To calculate the limiting molar conductivity (Λo) of AgCl solution, we can use the concept of conductivity at infinite dilution and the principle of additivity of ionic conductivities. This principle states that the conductivity of a solution can be expressed as the sum of the conductivities of its individual ions. In this case, we need to consider the ions produced when AgCl dissociates in solution.
Understanding Ionic Dissociation
When silver chloride (AgCl) dissolves in water, it dissociates into silver ions (Ag+) and chloride ions (Cl-). The dissociation can be represented as follows:
- AgCl (s) → Ag+ (aq) + Cl- (aq)
Using Known Conductivities
To find the limiting molar conductivity of AgCl, we need the limiting molar conductivities of the ions involved.
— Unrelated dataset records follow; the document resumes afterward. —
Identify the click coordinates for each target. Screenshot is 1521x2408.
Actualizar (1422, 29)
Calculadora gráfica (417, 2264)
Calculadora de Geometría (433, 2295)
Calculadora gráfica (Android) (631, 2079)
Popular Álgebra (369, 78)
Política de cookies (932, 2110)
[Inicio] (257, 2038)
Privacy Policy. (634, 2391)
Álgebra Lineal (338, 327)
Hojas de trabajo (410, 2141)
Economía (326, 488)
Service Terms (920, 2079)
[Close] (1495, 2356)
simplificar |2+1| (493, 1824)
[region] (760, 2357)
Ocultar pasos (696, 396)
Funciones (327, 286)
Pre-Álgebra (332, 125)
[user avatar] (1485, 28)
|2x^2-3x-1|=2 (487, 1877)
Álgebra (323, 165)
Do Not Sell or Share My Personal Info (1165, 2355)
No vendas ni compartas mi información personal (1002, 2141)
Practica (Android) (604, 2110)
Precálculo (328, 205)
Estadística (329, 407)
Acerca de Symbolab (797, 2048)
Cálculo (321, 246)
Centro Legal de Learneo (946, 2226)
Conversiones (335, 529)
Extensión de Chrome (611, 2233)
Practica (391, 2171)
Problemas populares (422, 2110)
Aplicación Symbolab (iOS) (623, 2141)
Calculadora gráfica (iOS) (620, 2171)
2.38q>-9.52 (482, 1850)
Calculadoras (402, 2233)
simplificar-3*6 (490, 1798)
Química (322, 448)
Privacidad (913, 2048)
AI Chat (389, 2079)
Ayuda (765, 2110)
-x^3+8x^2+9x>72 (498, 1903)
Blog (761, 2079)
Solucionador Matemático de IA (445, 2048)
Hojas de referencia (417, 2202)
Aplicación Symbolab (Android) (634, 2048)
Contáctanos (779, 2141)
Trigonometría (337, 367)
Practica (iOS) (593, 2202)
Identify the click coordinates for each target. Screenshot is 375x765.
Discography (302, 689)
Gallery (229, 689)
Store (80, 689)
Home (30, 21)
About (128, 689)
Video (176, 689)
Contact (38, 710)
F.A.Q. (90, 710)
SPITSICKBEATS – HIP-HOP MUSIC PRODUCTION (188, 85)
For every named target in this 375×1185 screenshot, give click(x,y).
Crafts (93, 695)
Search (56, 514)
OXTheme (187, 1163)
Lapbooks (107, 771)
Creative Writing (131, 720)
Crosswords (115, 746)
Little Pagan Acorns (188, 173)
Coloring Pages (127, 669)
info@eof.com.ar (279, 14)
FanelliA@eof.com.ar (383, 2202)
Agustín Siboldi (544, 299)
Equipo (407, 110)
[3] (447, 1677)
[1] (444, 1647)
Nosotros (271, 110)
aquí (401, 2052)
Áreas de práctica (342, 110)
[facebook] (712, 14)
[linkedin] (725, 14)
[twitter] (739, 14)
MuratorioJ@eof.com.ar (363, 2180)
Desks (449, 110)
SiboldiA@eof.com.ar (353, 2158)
We already have the following values:
- Λo(Ag+) = 133.4 S cm2 mol-1
- Λo(Cl-) = ? (We need to calculate this using KCl and KNO3)
Calculating the Conductivity of Cl-
To find the limiting molar conductivity of the chloride ion (Cl-), we can use the known conductivity of KCl, which fully dissociates into K+ and Cl- ions:
- Λo(KCl) = Λo(K+) + Λo(Cl-)
We know that:
- Λo(KCl) = 149.9 S cm2 mol-1
- Λo(K+) = 75.0 S cm2 mol-1 (this is a known value)
Now we can rearrange the equation to solve for Λo(Cl-):
- Λo(Cl-) = Λo(KCl) - Λo(K+)
- Λo(Cl-) = 149.9 - 75.0 = 74.9 S cm2 mol-1
Calculating Limiting Molar Conductivity of AgCl
Now that we have the limiting molar conductivities of both ions, we can calculate the limiting molar conductivity of AgCl:
- Λo(AgCl) = Λo(Ag+) + Λo(Cl-)
- Λo(AgCl) = 133.4 + 74.9 = 208.3 S cm2 mol-1
Final Result
Thus, the limiting molar conductivity of AgCl solution is 208.3 S cm2 mol-1. This value reflects the combined conductivity contributions of the silver and chloride ions when they are at infinite dilution, providing insight into the behavior of AgCl in solution.